Foto: picture-alliance/dpa/S. Kaptilkin
Viktor Kalashnikov
Em novembro de 2010, médicos do hospital Charité detectaram altos níveis de mercúrio num casal de dissidentes russos que trabalhava na capital alemã. Kalashnikov, um jornalista freelancer e ex-coronel da KGB, tinha 3,7 microgramas de mercúrio por litro de sangue, enquanto sua esposa tinha 56 microgramas. Um nível seguro é de 1-3 microgramas. Kalashnikov acusou Moscou de tê-los envenenado.
Foto: picture-alliance/dpa/RIA Novosti
Viktor Yushchenko
O líder da oposição ucraniana Yushchenko adoeceu em setembro de 2004 e foi diagnosticado com pancreatite aguda causada por uma infecção viral e substâncias químicas. A doença resultou em desfiguração facial, com marcas parecidas com a de varíola, inchaço e icterícia. Os médicos disseram que as mudanças em seu rosto foram causadas pela cloracne, que é resultado do envenenamento por dioxina.
Foto: Getty Images/AFP/M. Leodolter
Khaled Meshaal
Em 25 de setembro de 1997, a agência de inteligência de Israel tentou assassinar Khaled Meshaal, líder do Hamas, sob ordens do premiê Benjamin Netanyahu. Dois agentes espalharam uma substância venenosa no ouvido de Meshaal quando ele entrou nos escritórios do Hamas em Amã, na Jordânia. A tentativa de assassinato fracassou e, não muito depois, os dois agentes israelenses foram capturados.
Foto: Getty Images/AFP/A. Sazonov
Georgi Markov
Em 1978, o dissidente búlgaro Markov aguardava num ponto de ônibus após um turno na BBC quando sentiu uma pontada forte na coxa. Ele se virou e viu um homem segurando um guarda-chuva. Uma pequena saliência apareceu onde ele sentiu a pontada e quatro dias depois ele morreu. Uma autópsia descobriu que ele havia sido morto por um pequeno projétil contendo uma dose de 0,2 miligrama de ricina.

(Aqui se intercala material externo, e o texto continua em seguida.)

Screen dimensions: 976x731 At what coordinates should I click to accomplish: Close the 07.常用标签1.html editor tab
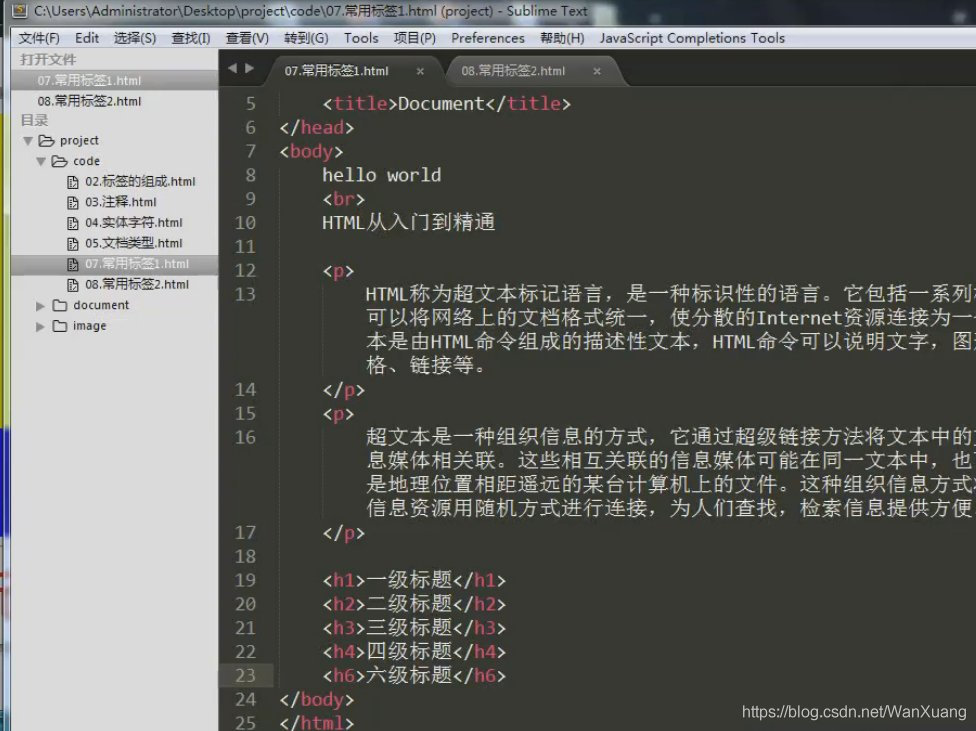coord(420,72)
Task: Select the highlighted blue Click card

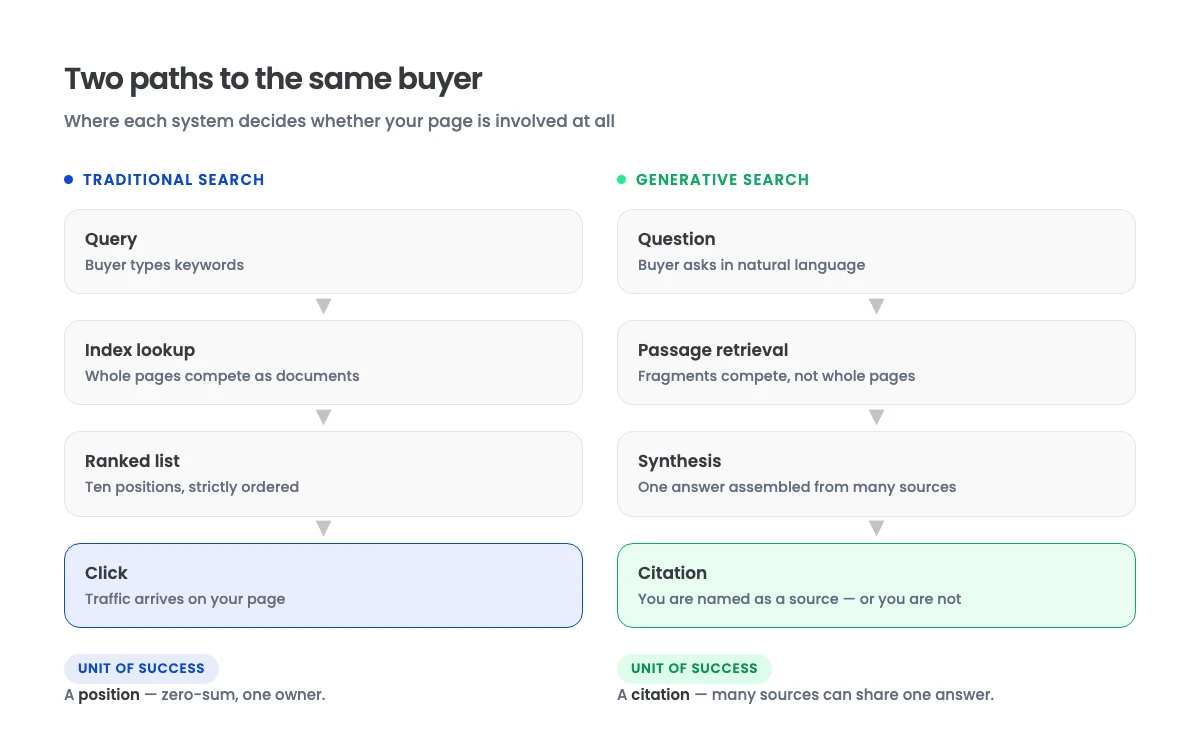Action: click(323, 585)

Foto: picture-alliance/dpa/epa/Stringer
Grigori Rasputin
Em dezembro de 1916, o curandeiro místico e espiritual Rasputin chegou ao Palácio Moika, em São Petersburgo, a convite do Príncipe Félix Yussupov. Lá, o princípe ofereceu a Rasputin bolos contaminados com cianeto de potássio, mas nada aconteceu. Yussupov então deu a ele vinho em taças com cianeto, mas Rasputin seguiu bebendo. Diante da ineficácia do veneno, Rasputin foi morto a balas.